Piracy of copyright material on the Internet is an ongoing problem across all media. At Packt, we take the protection of our copyright and licenses very seriously. If you come across any illegal copies of our works, in any form, on the Internet, please provide us with the location address or website name immediately so that we can pursue a remedy.

Please contact us at [email protected] with a link to the suspected pirated material.

We appreciate your help in protecting our authors, and our ability to bring you valuable content.

Questions

You can contact us at [email protected] if you are having a problem with any aspect of the book, and we will do our best to address it.

 

 

Creating Your First Visualization and Dashboard

Tableau is an amazing platform for achieving incredible data discovery, analysis, and storytelling. You can see, understand, and make decisions based on your data, using VizQL—a visual query language that is designed for a natural and seamless flow of thought and work. You do not need to learn VizQL; it's all done behind the scenes without forcing you to write tedious SQL scripts or MDX code, or painstakingly work through numerous wizards to select a chart type and then link everything to data.

Instead, you will be interacting with your data in a visual environment where everything that you drag and drop will be translated into the necessary queries and then displayed visually. You'll be working in real time, so you will see results immediately, get answers as fast as you can ask questions, and be able to iterate through dozens of ways to visualize the data to find a key insight or tell a piece of the story.

Tableau allows you to accomplish numerous tasks, including the following:

Data connection, integration,

and preparation

: Tableau allows you to connect to data from sources and, if necessary, create a structure that is ready to use. Most of the time, this is as easy as pointing Tableau to a database or opening a file, but Tableau gives you the tools to bring together even complex and messy data from multiple sources.

Data exploration

: You can explore a dataset very easily using Tableau in order to understand what data you have visually.

Data visualization

: This is the heart of Tableau. You can iterate through the countless ways of visualizing the data to ask and answer questions, raise new questions, and gain new insights.

Data analysis

: Tableau has an ever growing set of analytical functions that allow you to dive deep into understanding complex relationships, patterns, and correlations in the data.

Given material
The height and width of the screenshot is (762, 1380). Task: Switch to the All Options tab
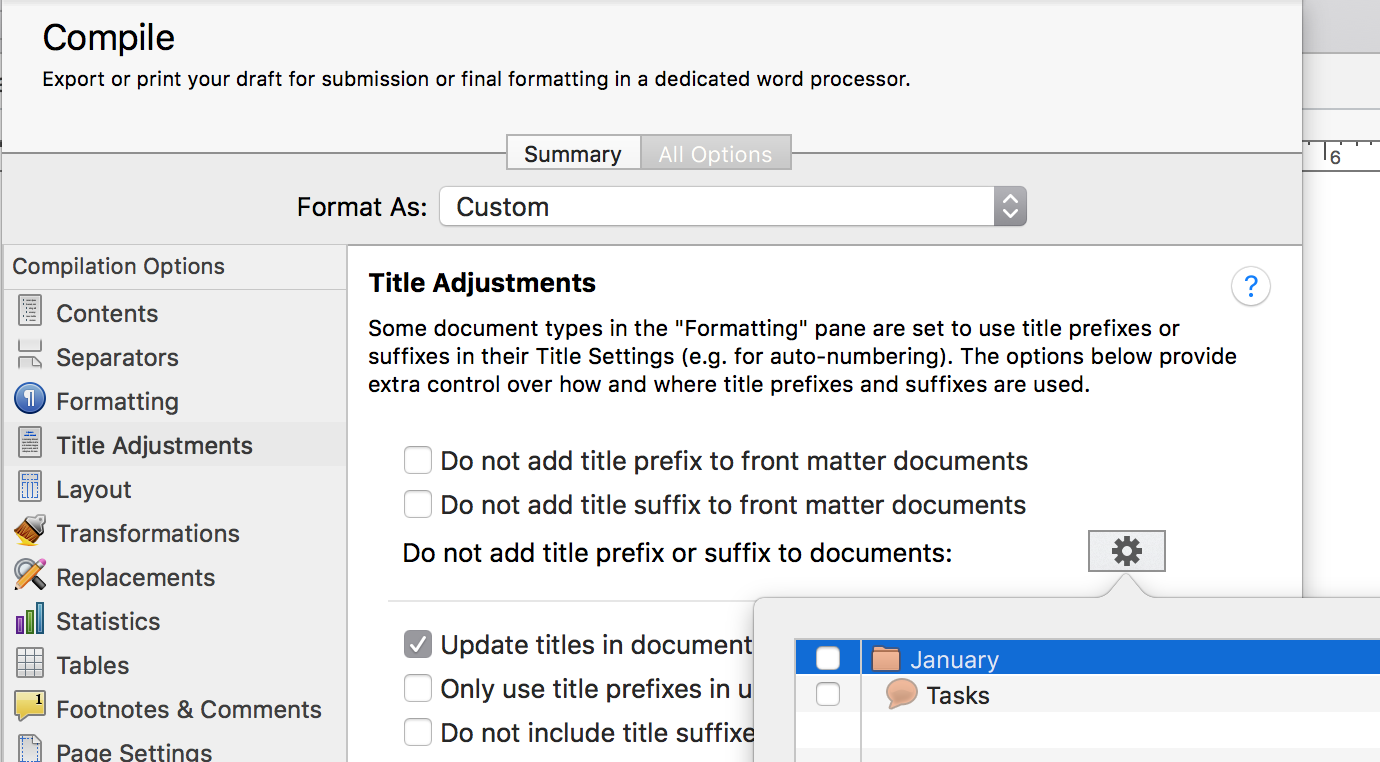pos(716,153)
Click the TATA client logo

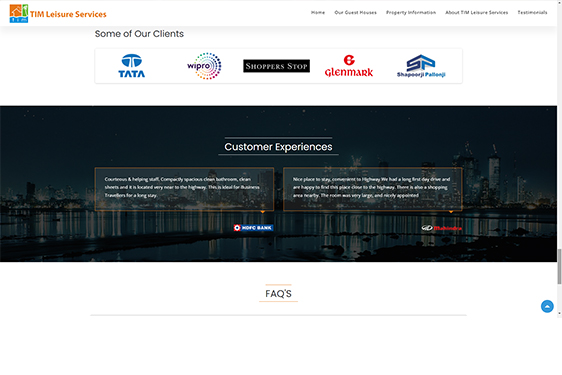pyautogui.click(x=132, y=66)
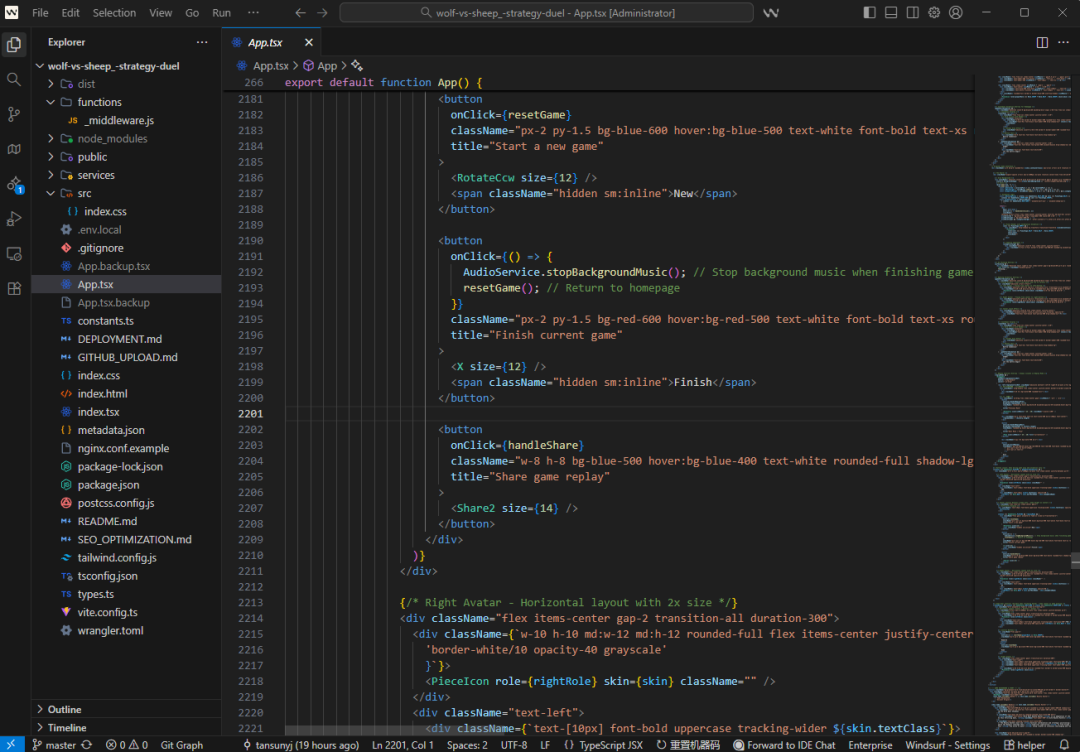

Task details
Repeat the Tableau text word for word, everything from "Data visualization" down to "gain new insights.".

Solution
Data visualization

: This is the heart of Tableau. You can iterate through the countless ways of visualizing the data to ask and answer questions, raise new questions, and gain new insights.